Kevin Rouet está dividindo duas funções de alto perfil: comandar o Canadá no nível de seleções e trabalhar como treinador de ataque do Saracens na Premiership Women’s Rugby. Essa sobreposição chamou atenção porque algumas jogadoras da Inglaterra que ele se preparou para enfrentar recentemente agora são atletas que ele ajuda a treinar no clube.
Segundo a reportagem original, a RFU reagiu à situação deixando de compartilhar com o Saracens parte dos dados de treino da seleção feminina da Inglaterra, que normalmente são repassados aos clubes da PWR, por receio de que isso pudesse beneficiar o Canadá. Rouet, porém, avalia que a Inglaterra também pode sair ganhando com essa troca, porque seu trabalho no Saracens expõe jogadoras e comissão técnica a uma forma de pensar o rugby que vem do Canadá.
A questão mais ampla não envolve apenas um treinador. A PWR se tornou um polo importante para talentos internacionais, com muitas atletas do Canadá, dos Estados Unidos, da Nova Zelândia, da Austrália e da França usando os clubes ingleses para disputar uma competição semanal de alto nível. Essa força traz ganhos para a liga, mas também levanta dúvidas sobre espaço para jovens jogadoras qualificadas para a Inglaterra, apesar das regras que exigem uma média mínima de atletas inglesas nos elencos de dia de jogo.
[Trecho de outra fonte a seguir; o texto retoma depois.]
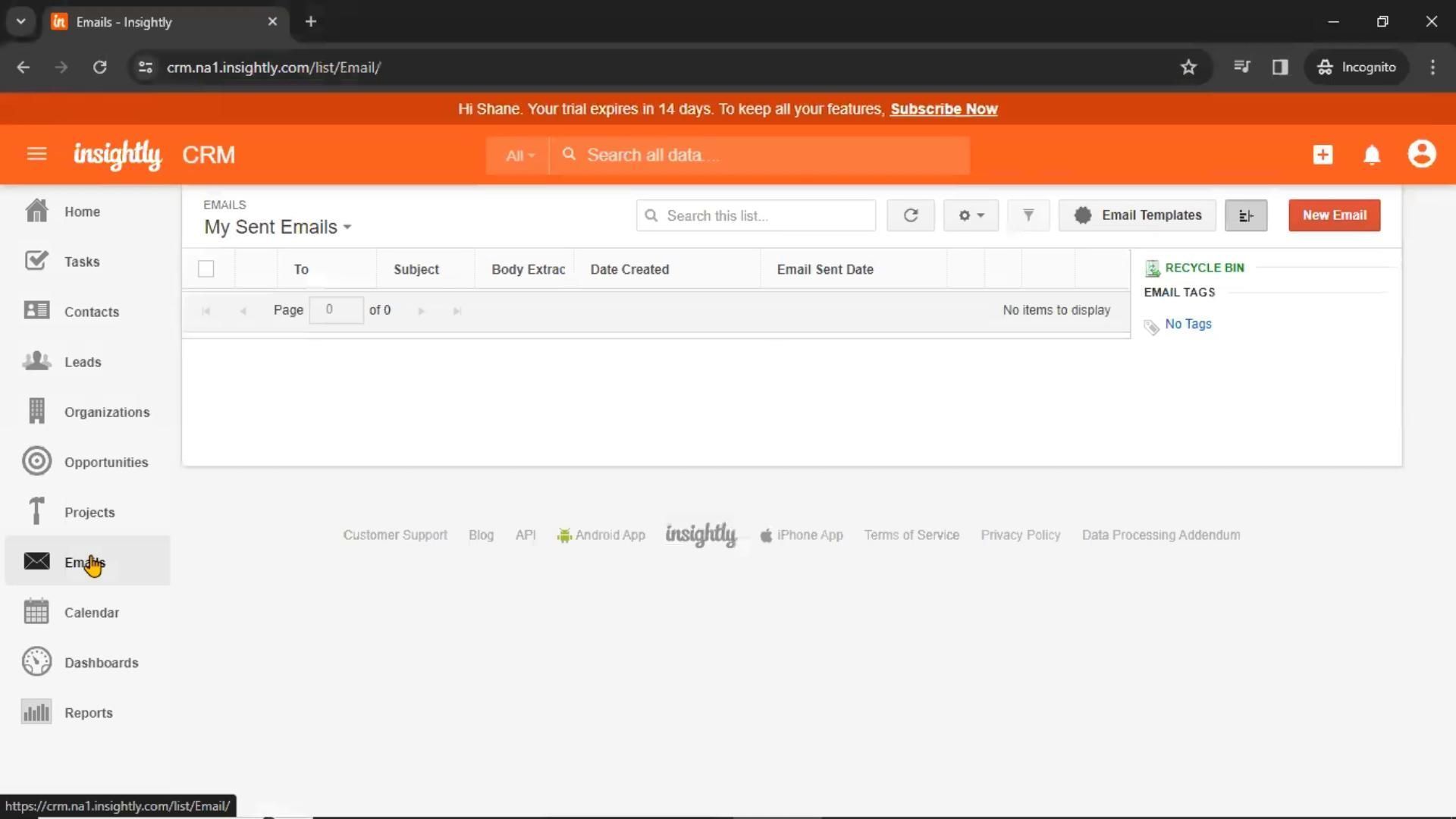
Task: Bookmark this page with star icon
Action: coord(1188,67)
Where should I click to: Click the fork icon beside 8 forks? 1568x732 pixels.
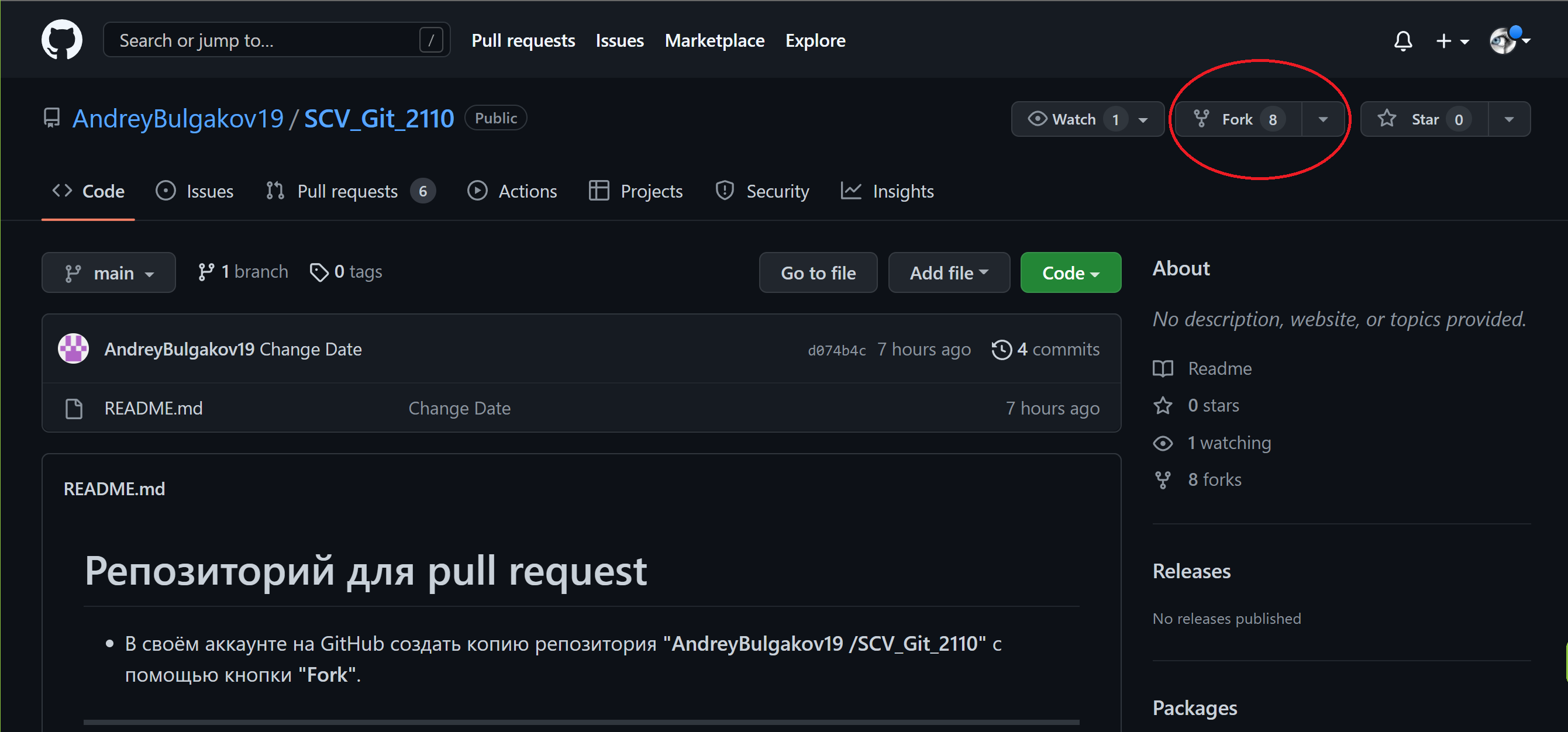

Agora a história sai do campo das ideias e entra na competição. O Canadá está previsto para enfrentar a Inglaterra três vezes no outono, enquanto a atenção imediata do Saracens está voltada para a semifinal da PWR contra o Exeter. Para a edição, o ponto central é saber se o trabalho cruzado entre clubes e seleções e a circulação de atletas deve ser tratado como risco competitivo, ferramenta de desenvolvimento ou as duas coisas.